Up until now we have been very careful as to how we hack back, but will the Russians, Chinese and others take this as a signal to increase their hacking? What is their plan? Surely they are not just going to sit back and wait for us to do something. Likely they will attempt to hack into U.S.computers and lie in wait. Silently sitting there until they are ready to launch an attack from inside the U.S.
Might we hack back after the fact? Sure. Is our intel good enough to stop an attack in advance? That is more questionable. especially if the attack is coming from Des Moines.
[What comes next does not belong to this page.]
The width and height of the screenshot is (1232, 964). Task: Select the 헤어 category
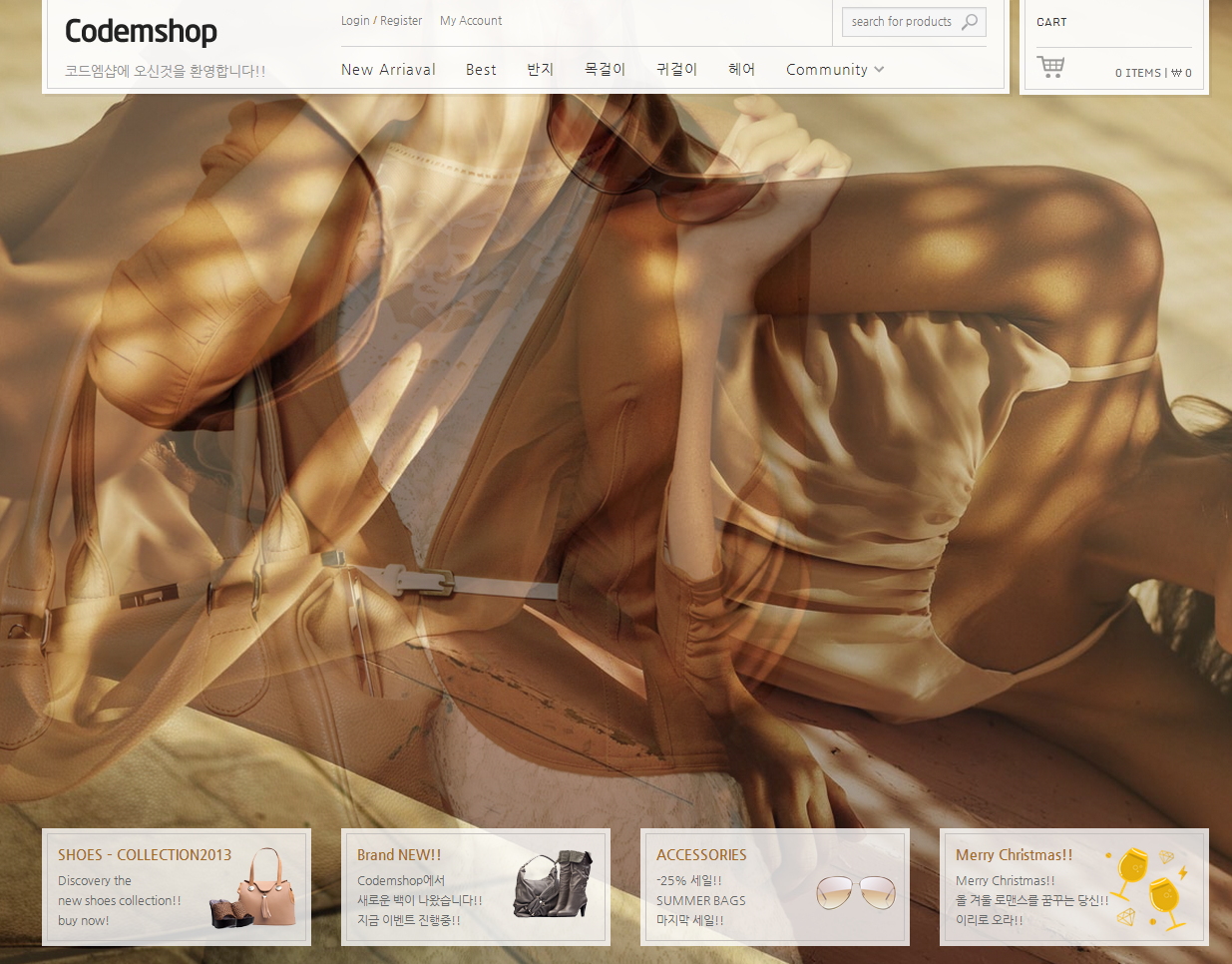(x=741, y=69)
That is where the collateral damage comes in. Are they going to steal intellectual property? Or do damage? Steal personally identifiable information? Rumors are that they have infiltrated part of the power grid. The feds would never admit it because it would cause panic, but there is good reason to believe it is true.
One sort of nuclear option would be to use killer satellites to take out a bunch of our GPS satellites. Right now, according to The Shadow War, that would be pretty easy. We would probably call that an act of war, so they are not likely to do that. Another option suggested in The Shadow War is to cut (accidentally) an important undersea fiber optic cable. The Chinese have been testing their ability to do both of these things. Luckily for us, both of those would be hard to deny. In either case, it would take us months to years to recover, with incumbent collateral damage to U.S. businesses and consumers.
Unfortunately, that puts the onus on us – you and me – to try our best to mitigate that collateral damage. While I hope there is no collateral damage, if there is, I hope it is not you or me.
There is one other thing that we don’t know. When will this escalate? Could be next week. Could be never, but I am not voting for never. Not a good plan.
Plan for the worst, hope for the best.